By Trevor MoggProvided by
A Scottish girl's blog about the quality of her school meals had been getting a huge number of hits after news outlets around the world got hold of the story last month. Then her local council told her to stop. And that's when things really kicked off.
When nine-year-old Brit Martha Payne first started her Never Seconds blog back in April, she could never have imagined what a stir it would cause.
The blog is a record of Martha's lunches at her school in Scotland, with each post comprising a photo, some comments and a rating based on taste and healthiness. Adding a bit of humor, she also lists how many "pieces of hair" she finds in each meal. Her school had given her permission to go ahead with the blog.
While some of Martha's lunches look rather tasty, it has to be said that a fair few look a little on the sad side.
Celebrity chef Jamie Oliver, known as much for his campaigns to improve school meals as for his culinary skills, introduced Martha's blog a wider audience last month when he tweeted to his millions of followers, "Shocking but inspirational blog. Keep going. Big love from Jamie x."
A big part of the blog also involves Martha's efforts to raise money for charity Mary's Meals, an international movement which helps set up school feeding projects in some of the world's poorest communities.
However, despite Martha's honest food-related comments — both good and bad — her local council this week decided to ban her from taking any more photographs of the meals.
"The photographic images uploaded appear to only represent a fraction of the choices available to pupils," it said in a statement, "so a decision has been made by the council to stop photos being taken in the school canteen."
The council also claimed some of the catering staff at the school were worried they might lose their jobs after an article with the headline ‘Time to fire the dinner ladies' appeared in the Scottish Daily Record newspaper.
On Thursday, Martha posted an entry on her blog about what had happened:
This morning in maths I got taken out of class by my head teacher and taken to her office. I was told that I could not take any more photos of my school dinners because of a headline in a newspaper today.
I only write my blog not newspapers and I am sad I am no longer allowed to take photos. I will miss sharing and rating my school dinners and I'll miss seeing the dinners you send me too. I don't think I will be able to finish raising enough money for a kitchen for Mary's Meals either.
You can probably guess what happened next. Users of social networking sites weighed in, demanding the ban be overturned. A local lawmaker joined in too, calling the decision "daft." Even Jamie Oliver returned to the fray, tweeting, "Stay strong Martha", before urging his army of followers to retweet the message.

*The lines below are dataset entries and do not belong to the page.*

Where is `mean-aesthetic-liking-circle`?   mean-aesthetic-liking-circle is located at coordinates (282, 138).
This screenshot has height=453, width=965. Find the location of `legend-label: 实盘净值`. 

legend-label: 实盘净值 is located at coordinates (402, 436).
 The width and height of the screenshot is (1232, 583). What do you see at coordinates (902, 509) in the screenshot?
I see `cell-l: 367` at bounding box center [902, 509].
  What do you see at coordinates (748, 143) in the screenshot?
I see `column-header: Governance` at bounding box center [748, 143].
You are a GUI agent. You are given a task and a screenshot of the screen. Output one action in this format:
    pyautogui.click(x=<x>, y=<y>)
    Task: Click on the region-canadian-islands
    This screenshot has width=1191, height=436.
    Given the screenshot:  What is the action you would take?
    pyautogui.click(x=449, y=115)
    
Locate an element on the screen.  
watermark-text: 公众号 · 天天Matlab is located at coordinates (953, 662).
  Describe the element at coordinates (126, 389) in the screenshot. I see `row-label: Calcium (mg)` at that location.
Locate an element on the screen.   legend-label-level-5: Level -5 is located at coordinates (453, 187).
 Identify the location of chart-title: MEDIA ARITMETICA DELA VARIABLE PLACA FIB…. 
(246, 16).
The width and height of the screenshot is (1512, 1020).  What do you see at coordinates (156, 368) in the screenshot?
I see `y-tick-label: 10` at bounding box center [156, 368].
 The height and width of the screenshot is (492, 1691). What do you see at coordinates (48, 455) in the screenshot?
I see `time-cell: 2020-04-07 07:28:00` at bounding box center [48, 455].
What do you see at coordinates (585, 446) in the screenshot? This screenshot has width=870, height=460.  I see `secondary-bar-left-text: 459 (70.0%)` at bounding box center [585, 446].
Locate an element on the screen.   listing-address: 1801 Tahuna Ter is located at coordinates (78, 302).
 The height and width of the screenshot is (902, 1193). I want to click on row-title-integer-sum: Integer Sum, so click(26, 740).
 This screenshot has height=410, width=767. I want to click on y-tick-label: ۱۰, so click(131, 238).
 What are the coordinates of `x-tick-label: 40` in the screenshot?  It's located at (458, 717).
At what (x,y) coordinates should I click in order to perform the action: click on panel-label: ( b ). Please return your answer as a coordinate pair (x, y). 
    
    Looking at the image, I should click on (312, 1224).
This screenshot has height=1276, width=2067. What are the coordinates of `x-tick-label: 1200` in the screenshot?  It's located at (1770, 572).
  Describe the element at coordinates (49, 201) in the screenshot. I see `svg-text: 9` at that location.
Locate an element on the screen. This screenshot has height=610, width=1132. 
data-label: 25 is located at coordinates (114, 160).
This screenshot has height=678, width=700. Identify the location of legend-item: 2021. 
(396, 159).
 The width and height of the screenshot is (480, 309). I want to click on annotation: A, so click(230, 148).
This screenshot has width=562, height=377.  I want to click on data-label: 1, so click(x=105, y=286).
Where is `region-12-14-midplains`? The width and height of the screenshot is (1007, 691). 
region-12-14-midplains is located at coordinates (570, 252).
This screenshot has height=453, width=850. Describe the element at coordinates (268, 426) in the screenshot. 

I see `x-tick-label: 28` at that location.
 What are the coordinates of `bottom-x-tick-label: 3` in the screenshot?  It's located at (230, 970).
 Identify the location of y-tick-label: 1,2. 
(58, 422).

It was all starting to get rather serious. Meetings were arranged between the council and Martha's father, while reports emerged of the catering staff being reduced to tears over the news coverage. By the middle of Friday, however, the council announced it had reversed its decision.
"It is a good thing to do, to change your mind, and I have certainly done that," council leader Roddy McCuish told the BBC.
Martha was understandably overjoyed about the council's U-turn, blogging, "Thanks to everyone that has helped to get my blog back on track. I would have missed writing it a lot and I'm looking forward to sharing my dinners and yours."
One of the happy results of all the publicity is that donations through the schoolgirl's blog to the Mary's Meals charity have skyrocketed this week.
And would you believe, Martha's efforts also appear to have had an effect on the quality of the dishes served at her school. "I've been following this blog since the third entry and I have to say I've noticed a vast improvement in the meals," a commenter wrote on the BBC website.